(RAW DATA begins)

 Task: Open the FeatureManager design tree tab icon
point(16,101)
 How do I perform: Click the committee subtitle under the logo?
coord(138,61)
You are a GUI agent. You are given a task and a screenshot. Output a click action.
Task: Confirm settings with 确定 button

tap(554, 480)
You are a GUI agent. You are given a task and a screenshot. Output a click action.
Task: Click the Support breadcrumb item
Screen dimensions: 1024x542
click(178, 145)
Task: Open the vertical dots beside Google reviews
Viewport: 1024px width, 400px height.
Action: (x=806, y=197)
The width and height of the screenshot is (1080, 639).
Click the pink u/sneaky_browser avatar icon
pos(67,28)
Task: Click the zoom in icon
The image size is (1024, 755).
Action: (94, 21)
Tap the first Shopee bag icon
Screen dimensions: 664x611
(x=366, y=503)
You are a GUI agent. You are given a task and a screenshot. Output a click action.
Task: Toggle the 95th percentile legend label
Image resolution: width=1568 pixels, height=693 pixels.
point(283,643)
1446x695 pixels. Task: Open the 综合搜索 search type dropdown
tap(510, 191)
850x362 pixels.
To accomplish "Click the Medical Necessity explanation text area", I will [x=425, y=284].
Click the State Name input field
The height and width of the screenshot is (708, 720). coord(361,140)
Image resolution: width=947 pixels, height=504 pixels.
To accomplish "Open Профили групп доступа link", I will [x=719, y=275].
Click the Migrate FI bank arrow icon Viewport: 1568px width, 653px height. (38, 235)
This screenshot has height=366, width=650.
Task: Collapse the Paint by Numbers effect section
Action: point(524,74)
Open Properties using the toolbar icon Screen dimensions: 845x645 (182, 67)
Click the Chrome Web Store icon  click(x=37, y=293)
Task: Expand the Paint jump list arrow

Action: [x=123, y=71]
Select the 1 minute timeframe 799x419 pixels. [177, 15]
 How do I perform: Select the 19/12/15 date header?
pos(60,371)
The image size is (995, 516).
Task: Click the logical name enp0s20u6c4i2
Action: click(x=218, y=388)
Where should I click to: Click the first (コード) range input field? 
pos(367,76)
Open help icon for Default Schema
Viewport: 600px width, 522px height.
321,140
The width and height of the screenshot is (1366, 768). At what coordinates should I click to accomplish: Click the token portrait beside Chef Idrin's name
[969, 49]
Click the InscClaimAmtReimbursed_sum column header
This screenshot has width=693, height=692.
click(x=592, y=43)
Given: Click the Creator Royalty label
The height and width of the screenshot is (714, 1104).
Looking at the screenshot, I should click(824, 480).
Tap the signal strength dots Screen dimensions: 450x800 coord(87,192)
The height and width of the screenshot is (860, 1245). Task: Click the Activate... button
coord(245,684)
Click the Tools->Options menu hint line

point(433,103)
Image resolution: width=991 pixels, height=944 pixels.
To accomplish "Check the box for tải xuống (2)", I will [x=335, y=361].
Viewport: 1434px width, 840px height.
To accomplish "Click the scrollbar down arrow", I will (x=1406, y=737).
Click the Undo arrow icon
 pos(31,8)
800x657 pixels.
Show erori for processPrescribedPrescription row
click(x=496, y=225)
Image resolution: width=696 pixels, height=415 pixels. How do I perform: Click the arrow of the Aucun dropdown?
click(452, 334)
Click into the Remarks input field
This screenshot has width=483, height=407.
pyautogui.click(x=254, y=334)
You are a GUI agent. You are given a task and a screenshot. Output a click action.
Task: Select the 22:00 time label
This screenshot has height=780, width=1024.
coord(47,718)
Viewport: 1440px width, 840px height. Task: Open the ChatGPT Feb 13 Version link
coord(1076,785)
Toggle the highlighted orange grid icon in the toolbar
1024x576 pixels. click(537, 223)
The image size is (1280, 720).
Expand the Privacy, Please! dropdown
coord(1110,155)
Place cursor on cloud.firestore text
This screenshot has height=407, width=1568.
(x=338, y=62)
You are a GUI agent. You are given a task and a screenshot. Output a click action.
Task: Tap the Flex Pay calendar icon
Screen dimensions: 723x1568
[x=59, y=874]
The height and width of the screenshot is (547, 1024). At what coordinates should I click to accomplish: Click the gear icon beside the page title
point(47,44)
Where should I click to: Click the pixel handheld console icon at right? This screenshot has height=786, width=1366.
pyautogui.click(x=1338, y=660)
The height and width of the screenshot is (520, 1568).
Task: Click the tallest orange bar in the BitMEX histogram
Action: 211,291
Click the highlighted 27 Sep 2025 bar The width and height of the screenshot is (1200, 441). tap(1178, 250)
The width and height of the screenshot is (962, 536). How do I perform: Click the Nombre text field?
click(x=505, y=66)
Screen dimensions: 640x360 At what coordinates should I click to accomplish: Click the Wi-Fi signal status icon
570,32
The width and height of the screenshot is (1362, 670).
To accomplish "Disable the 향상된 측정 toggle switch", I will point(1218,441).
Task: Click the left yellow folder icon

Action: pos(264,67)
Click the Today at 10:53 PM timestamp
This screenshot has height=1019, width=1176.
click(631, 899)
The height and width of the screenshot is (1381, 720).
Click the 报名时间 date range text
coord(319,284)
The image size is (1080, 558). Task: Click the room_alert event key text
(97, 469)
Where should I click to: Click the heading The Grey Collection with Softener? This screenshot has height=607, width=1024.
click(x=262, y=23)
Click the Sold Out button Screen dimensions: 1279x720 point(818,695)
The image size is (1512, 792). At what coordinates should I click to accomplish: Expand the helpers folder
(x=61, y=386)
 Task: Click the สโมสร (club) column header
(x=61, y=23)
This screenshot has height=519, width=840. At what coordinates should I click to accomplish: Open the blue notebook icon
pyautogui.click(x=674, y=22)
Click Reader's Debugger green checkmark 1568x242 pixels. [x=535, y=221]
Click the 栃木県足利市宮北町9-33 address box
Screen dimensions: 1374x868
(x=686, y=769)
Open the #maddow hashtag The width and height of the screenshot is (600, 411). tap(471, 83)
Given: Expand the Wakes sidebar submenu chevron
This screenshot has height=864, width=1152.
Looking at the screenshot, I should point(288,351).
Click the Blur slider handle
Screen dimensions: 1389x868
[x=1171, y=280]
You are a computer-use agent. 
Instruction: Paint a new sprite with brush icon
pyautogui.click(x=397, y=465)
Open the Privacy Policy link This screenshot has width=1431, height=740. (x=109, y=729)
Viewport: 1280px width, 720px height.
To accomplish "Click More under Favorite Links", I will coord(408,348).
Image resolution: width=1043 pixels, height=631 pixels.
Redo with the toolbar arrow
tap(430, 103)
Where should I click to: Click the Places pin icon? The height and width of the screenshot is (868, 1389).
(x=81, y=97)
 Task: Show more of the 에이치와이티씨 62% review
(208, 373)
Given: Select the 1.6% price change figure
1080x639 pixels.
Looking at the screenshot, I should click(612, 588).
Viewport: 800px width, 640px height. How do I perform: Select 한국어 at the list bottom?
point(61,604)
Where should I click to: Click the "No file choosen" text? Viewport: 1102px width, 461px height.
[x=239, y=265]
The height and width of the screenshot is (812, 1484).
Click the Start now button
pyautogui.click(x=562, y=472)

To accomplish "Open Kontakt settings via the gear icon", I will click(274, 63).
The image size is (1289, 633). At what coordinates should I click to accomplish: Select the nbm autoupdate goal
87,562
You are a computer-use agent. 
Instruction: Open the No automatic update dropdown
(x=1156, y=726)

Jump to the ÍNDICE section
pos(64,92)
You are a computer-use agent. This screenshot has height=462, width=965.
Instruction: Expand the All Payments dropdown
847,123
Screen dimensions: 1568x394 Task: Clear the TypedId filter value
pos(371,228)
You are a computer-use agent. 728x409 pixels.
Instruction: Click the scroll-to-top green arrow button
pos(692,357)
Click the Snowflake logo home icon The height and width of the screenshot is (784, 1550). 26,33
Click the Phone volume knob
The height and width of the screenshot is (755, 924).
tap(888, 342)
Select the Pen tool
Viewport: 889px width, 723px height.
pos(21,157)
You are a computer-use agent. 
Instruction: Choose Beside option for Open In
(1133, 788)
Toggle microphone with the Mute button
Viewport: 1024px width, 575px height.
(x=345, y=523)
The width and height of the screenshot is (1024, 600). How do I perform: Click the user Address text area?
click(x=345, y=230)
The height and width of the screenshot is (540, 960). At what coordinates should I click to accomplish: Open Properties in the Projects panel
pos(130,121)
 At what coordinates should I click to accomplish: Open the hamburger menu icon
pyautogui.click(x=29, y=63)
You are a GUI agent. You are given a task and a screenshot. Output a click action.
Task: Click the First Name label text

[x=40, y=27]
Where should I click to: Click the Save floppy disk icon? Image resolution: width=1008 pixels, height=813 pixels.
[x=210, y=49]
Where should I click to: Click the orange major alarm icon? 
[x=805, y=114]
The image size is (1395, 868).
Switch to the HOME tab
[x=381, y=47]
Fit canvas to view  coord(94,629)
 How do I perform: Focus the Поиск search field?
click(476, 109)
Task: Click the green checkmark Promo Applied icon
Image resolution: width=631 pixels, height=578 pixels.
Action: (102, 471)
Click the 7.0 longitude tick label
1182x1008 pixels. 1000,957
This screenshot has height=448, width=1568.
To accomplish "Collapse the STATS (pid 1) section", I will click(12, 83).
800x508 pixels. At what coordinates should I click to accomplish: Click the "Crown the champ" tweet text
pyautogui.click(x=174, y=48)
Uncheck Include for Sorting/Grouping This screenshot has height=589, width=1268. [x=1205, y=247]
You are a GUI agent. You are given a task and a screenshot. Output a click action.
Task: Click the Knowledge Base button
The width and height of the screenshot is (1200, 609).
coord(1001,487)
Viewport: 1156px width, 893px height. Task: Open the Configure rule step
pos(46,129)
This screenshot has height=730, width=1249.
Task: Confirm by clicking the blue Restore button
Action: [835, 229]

(RAW DATA ends)

» EXERCISE DETAILS: Output, from the data above, the lines from the line with "Click the Today at 10:53 PM timestamp" to the line with "Click the Sold" exactly as they stand, both ends included and nothing else.

» TASK ANSWER:
Click the Today at 10:53 PM timestamp
This screenshot has height=1019, width=1176.
click(631, 899)
The height and width of the screenshot is (1381, 720).
Click the 报名时间 date range text
coord(319,284)
The image size is (1080, 558). Task: Click the room_alert event key text
(97, 469)
Where should I click to: Click the heading The Grey Collection with Softener? This screenshot has height=607, width=1024.
click(x=262, y=23)
Click the Sold Out button Screen dimensions: 1279x720 point(818,695)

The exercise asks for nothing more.